La Margeride, forêt de légende
Pas grand chose à dire de cette journée, pour moi qui suis déjà chaud d'une quinzaine de jours de marche, je n'éprouve plus les démarrages difficiles depuis longtemps et la région est beaucoup moins accidentée que celles que j'ai traversées avant d'arrivée au Puy en Velay.
Je ne dirais pas que c'était une promenade de santé mais la traversée de la Margeride m'a laissé un souvenir de sentiers forestiers assez calmes et tranquilles. Il y avait en arrière plan, en arrière pensée, les légendes de la Bête du Gévaudan qui a été tant racontée et qui colle parfaitement avec ces paysages.
Au passage nous croisons la Tour des Anglais àLa Clause
Villeret d'Apchier
Qui nous laisse voir un beau travail en pierre locale ainsi que la Source Saint Pierre qui est bien cachée en bas du village. Bien peu de pèlerins viennent s'y désaltérer tant elle est discrète.

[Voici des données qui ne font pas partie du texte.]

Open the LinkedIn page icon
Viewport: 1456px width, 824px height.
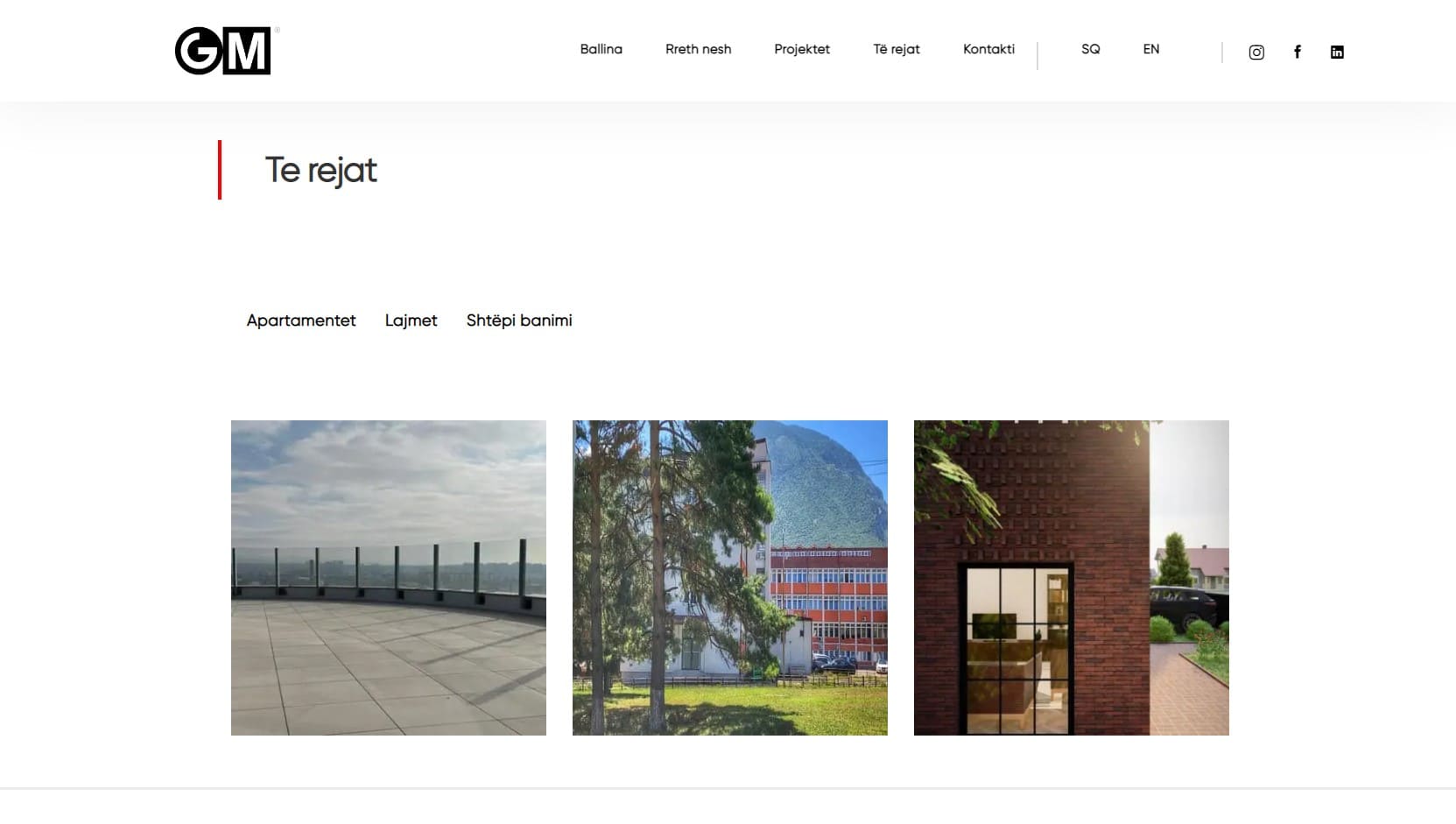(x=1337, y=53)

C'est à partir de ce village que se trouve la petite entorse au Chemin de Saint jacques ... En effet, lorsqu'on regarde la carte, on comprend aisément et en toute logique que l'on pouvait couper par Chanaleilles et filer tout droit sur la Fontaine Saint Roch et la Chapelle du même nom ; ce que faisaient les pèlerins d'antan et encore il n'y a pas si longtemps, avant que la Fédération Française de Randonnée Pédestre ne mette la main sur ce chemin de pèlerinage pour en faire son domaine réservé. Le Conseil Général en a décidé autrement et la mise en valeur (touristique) du Domaine du Sauvage était prioritaire à la vérité historique.
Certes ce domaine est remarquable avec sa ferme templière et son buron typique. J'ai cédé aux injonctions de passage en ces lieux mais outre un accueil calamiteux (nous n'étions pas des touristes intéressants) j'ai eu l'impression d'être regardé comme une bête curieuse par les personnes qui étaient venues en voitures. Des pèlerins pour faire joli dans le décor et donner le prétexte à la dénomination "étape du chemin". Les gens qui passaient une nuit dans cet endroit pouvaient presque se croire pèlerin d'un jour. Bref j'ai bien cru un moment que l'on allait me jeter des cacahuètes derrière les barrières qui délimitaient le passage de chemin.
Cette obstination ne lui portera pas chance puisqu'il abandonnera quelques étapes plus loin à la limite de l'hospitalisation. Par le plus grand des hasards lors de mon deuxième chemin (que je vous raconterai plus tard) je l'ai revu en arrivant sur Santiago avec mon amie Denise (ça, c'est aussi une autre histoire) Je crois bien qu'il avait le même bâton et aussi la même rage d'arriver malgré le boitement qui me l'avait fait reconnaître. le même boitement que sur cette image. Il avait retenté sa chance et je pense que cette fois ci, en 2010, il a réussi à finir son chemin de souffrance.